POLL WATCHING IN THE HOME STRETCH
by Ron Faucheux
Election Day is almost here. Poll numbers are flying. Just when you think there is a trend, a new poll comes along showing something different. It’s hard to know what’s really happening.
The best advice: Don’t take any one poll to heart. Don’t assume any one poll is always right or wrong. Look at polls in context, look for trends. That’s why averaging polls is useful.
You ask: Why do survey results differ so much? There are a variety of reasons.
First, there is always the possibility of sampling error, which is part of the scientific method. That explains why multiple polls taken the same time can differ a few points without any of them being wrong.
Second, there is a quality factor. How survey questions are worded, samples selected and interviews conducted can all impact results. High-quality polls cost more; doing a live interview with a cell phone is twice as costly as doing it with a landline, and even more expensive than doing it online.
Also look out for pollsters who cut corners throughout an entire election cycle and then conduct their final poll properly. If that final poll comes close to the actual results, they will be praised for “correctly calling” the election, even though their previous work was shoddy and frequently off beam.
Third, timing matters. Polls are snapshots, not crystal balls. They tell you where things were at the time they when taken; they don’t predict the future. A good example was Wisconsin in the 2016 presidential race. The last two polls had Hillary Clinton ahead by an average of seven points.
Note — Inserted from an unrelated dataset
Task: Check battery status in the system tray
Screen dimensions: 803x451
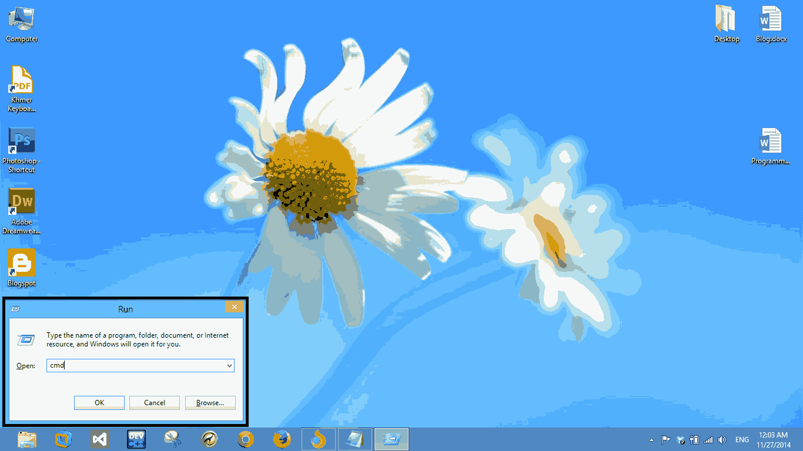Action: (694, 439)
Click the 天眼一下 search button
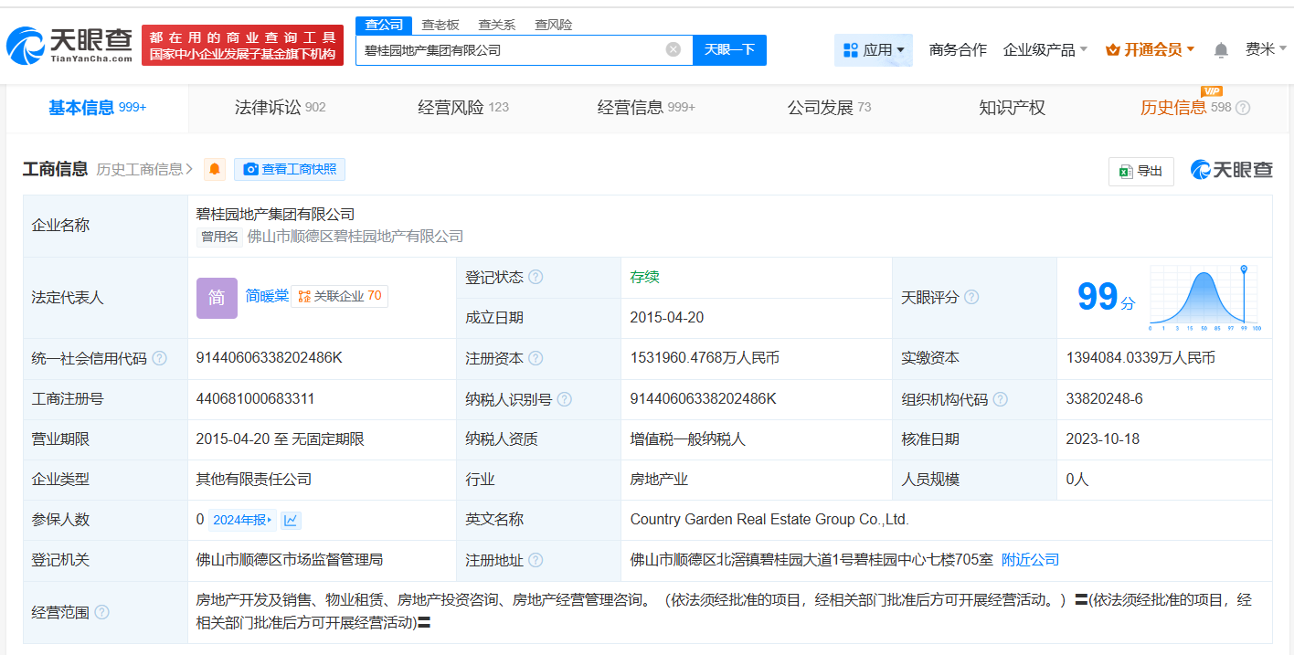1294x655 pixels. (729, 50)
But––these two polls were completed about a week before the election, and that was before late-deciders broke for Trump, who won the state by a tiny margin.
Fourth, some polls are just flat-out wrong. There’s no sugar coating flawed survey research, especially when questionnaires are biased and samples are out of whack.
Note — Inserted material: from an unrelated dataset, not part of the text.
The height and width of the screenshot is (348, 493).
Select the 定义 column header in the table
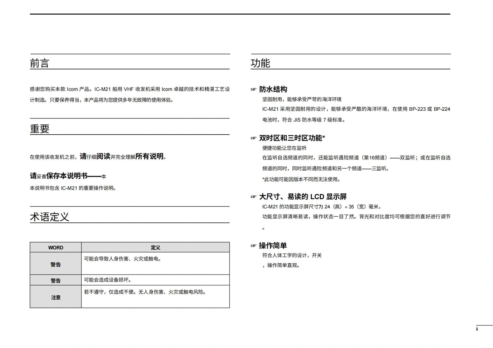[x=155, y=248]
While legitimate pollsters always want their work to be accurate, sometimes there are rewards for substandard work. Bad polls are frequently outliers. And, an outlier will often get more media attention than a poll that’s consistent with other surveys. When outliers are released, they hit like bombshells. The media uses them to heighten the drama (“Has Reagan Lost His Lead?”) and partisans use them to prop up optimism when the results favor their side (“New Poll Shows McGovern Has a Chance”).
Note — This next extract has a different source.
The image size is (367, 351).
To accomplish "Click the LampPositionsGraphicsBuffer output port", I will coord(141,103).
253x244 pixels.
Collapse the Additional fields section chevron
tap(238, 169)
Of course, just because a poll is an outlier doesn’t mean it’s wrong; it could be the canary in the coal mine.
After the 2016 election, there was a common misperception that the ection polls were terribly wrong. In truth, they weren’t.
Of the 13 final polls that measured the national popular vote four years ago, 12 put Hillary Clinton ahead by 3.1 points. When the votes were counted, she won the national popular vote by 2.1 points. She lost the presidency because of Trump’s edge in key states that won for him a majority of the electoral votes.
Polls in those key states also came close. In Florida, the average of the final three polls had Trump ahead by three-tenths of a point. He won it by 1.2 points. Ohio’s last poll gave Trump a seven-point lead, and he carried it by 8.1 points. The final polls in Pennsylvania and Michigan showed them to be one- or two-point races, and they were.
Another reason polls got a bad rap in 2016 had nothing to do with actual polling, but with predictive modeling that was often confused with polling.
Well-known modelers––including Nate Silver’s FiveThirtyEight, Upshot at the New York Times and the Princeton Election Consortium––incorrectly predicted Clinton would win. They were also far off in key states. Some observers erroneously equated these “black box” predictions with poll results.
Predictive modeling and election betting markets are based on educated guesswork, not representative samples. They may be fun to discuss, but they should not be taken too seriously.
Election-watchers, especially my friends who read this newsletter, are transfixed on every new poll number. But after we review the numbers, let’s all take a breath and relax. The actual results will come soon enough––and when they do, we will all be prepared to say, “I told you so.”